• **OBJECTIVE**: Return each line of the rows below that contains the string "total". Letter case must match.

(Records from a data source)
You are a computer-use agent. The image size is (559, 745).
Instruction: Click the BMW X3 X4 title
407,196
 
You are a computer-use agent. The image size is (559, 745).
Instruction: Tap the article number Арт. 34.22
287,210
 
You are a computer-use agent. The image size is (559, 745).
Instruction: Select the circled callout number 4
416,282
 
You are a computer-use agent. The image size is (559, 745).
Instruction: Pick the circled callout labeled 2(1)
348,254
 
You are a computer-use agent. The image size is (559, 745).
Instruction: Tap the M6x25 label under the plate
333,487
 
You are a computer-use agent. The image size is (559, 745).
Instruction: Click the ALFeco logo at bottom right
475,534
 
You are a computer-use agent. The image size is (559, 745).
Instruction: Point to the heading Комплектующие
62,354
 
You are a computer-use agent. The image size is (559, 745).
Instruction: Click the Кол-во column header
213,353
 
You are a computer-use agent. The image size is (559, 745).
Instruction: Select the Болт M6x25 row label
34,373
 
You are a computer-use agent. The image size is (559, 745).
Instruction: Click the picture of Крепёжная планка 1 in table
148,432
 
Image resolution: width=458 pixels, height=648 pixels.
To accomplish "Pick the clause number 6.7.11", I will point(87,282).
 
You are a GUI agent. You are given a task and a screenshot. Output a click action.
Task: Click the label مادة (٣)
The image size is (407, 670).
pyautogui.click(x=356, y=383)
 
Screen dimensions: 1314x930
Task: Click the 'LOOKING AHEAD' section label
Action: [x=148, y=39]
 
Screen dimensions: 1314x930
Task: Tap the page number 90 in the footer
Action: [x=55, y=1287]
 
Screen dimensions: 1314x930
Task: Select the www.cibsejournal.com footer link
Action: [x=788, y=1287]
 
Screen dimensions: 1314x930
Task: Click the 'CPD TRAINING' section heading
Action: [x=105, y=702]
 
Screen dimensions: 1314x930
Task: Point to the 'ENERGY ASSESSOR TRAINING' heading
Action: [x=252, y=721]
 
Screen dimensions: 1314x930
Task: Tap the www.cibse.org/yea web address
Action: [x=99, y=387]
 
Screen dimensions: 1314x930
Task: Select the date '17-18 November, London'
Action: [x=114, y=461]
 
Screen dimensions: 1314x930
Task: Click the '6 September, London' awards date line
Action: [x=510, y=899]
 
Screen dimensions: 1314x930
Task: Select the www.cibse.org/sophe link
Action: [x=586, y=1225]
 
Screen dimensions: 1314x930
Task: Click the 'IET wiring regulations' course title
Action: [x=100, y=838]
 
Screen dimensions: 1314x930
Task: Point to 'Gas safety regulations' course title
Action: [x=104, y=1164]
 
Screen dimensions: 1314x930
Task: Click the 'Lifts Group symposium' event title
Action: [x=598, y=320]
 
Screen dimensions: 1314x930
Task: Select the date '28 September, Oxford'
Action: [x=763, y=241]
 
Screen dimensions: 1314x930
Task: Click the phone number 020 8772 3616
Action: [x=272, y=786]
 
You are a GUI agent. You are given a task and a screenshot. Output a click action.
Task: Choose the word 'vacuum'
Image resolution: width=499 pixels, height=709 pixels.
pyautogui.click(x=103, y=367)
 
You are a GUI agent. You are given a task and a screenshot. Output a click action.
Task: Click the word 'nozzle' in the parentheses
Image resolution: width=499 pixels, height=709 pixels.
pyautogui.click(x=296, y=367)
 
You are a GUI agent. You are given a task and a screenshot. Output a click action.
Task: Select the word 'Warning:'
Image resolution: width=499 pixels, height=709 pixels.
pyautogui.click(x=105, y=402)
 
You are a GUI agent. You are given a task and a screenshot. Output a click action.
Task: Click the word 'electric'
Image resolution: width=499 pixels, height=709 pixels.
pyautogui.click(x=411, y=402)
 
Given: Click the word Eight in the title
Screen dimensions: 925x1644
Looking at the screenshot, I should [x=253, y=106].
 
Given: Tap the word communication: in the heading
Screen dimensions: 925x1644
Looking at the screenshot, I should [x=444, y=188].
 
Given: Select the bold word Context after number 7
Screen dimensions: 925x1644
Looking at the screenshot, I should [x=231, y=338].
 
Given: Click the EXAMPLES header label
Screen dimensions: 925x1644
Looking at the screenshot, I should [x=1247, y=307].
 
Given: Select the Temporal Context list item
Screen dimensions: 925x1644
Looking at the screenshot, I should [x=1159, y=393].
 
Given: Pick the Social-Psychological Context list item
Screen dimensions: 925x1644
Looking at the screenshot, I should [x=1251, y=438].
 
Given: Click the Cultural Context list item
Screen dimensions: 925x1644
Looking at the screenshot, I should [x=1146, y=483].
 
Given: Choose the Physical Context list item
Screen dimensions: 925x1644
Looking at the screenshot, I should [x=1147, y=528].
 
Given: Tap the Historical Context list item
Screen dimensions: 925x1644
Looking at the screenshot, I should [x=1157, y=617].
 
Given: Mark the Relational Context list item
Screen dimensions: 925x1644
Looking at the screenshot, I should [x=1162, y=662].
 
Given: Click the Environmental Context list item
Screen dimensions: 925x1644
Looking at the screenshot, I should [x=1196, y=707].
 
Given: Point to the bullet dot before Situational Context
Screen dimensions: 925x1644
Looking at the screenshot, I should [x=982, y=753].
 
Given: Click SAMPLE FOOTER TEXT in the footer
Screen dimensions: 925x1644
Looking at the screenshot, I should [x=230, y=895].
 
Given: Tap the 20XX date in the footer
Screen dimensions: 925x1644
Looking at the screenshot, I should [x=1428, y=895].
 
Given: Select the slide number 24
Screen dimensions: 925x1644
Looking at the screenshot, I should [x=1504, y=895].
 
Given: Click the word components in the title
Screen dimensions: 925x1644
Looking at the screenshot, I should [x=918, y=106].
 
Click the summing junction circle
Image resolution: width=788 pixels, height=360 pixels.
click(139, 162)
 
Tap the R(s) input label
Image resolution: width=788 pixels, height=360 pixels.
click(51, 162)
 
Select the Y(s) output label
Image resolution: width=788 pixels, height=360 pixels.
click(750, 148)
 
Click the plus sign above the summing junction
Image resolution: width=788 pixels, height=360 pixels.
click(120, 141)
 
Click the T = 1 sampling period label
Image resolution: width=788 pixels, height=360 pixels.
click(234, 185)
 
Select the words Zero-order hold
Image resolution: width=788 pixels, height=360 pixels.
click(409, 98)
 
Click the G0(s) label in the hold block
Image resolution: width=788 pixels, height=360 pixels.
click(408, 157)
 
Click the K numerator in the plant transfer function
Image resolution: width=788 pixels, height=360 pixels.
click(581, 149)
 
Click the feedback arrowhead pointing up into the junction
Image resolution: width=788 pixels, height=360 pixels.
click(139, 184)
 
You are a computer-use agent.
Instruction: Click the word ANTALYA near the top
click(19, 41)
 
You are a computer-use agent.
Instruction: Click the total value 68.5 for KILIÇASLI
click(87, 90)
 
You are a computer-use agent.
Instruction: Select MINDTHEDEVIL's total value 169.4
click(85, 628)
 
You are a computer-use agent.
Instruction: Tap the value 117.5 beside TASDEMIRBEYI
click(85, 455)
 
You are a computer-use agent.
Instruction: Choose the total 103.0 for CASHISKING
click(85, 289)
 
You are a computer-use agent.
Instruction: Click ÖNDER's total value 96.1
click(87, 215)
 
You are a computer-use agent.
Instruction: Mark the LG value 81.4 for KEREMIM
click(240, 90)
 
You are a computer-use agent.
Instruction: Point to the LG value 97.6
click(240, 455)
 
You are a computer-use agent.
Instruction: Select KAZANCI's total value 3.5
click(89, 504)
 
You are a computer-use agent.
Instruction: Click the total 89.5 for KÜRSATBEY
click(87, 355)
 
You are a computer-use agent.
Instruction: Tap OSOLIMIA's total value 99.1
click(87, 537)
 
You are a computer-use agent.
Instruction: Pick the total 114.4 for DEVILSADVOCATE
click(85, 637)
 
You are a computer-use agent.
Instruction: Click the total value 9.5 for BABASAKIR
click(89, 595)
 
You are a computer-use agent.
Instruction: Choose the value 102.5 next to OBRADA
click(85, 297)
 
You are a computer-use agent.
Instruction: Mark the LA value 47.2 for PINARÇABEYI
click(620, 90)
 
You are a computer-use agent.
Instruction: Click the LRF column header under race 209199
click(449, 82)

• **OUTPUT**:
Instruction: Click the total value 68.5 for KILIÇASLI
Instruction: Select MINDTHEDEVIL's total value 169.4
Instruction: Choose the total 103.0 for CASHISKING
Instruction: Click ÖNDER's total value 96.1
Instruction: Select KAZANCI's total value 3.5
Instruction: Click the total 89.5 for KÜRSATBEY
Instruction: Tap OSOLIMIA's total value 99.1
Instruction: Pick the total 114.4 for DEVILSADVOCATE
Instruction: Click the total value 9.5 for BABASAKIR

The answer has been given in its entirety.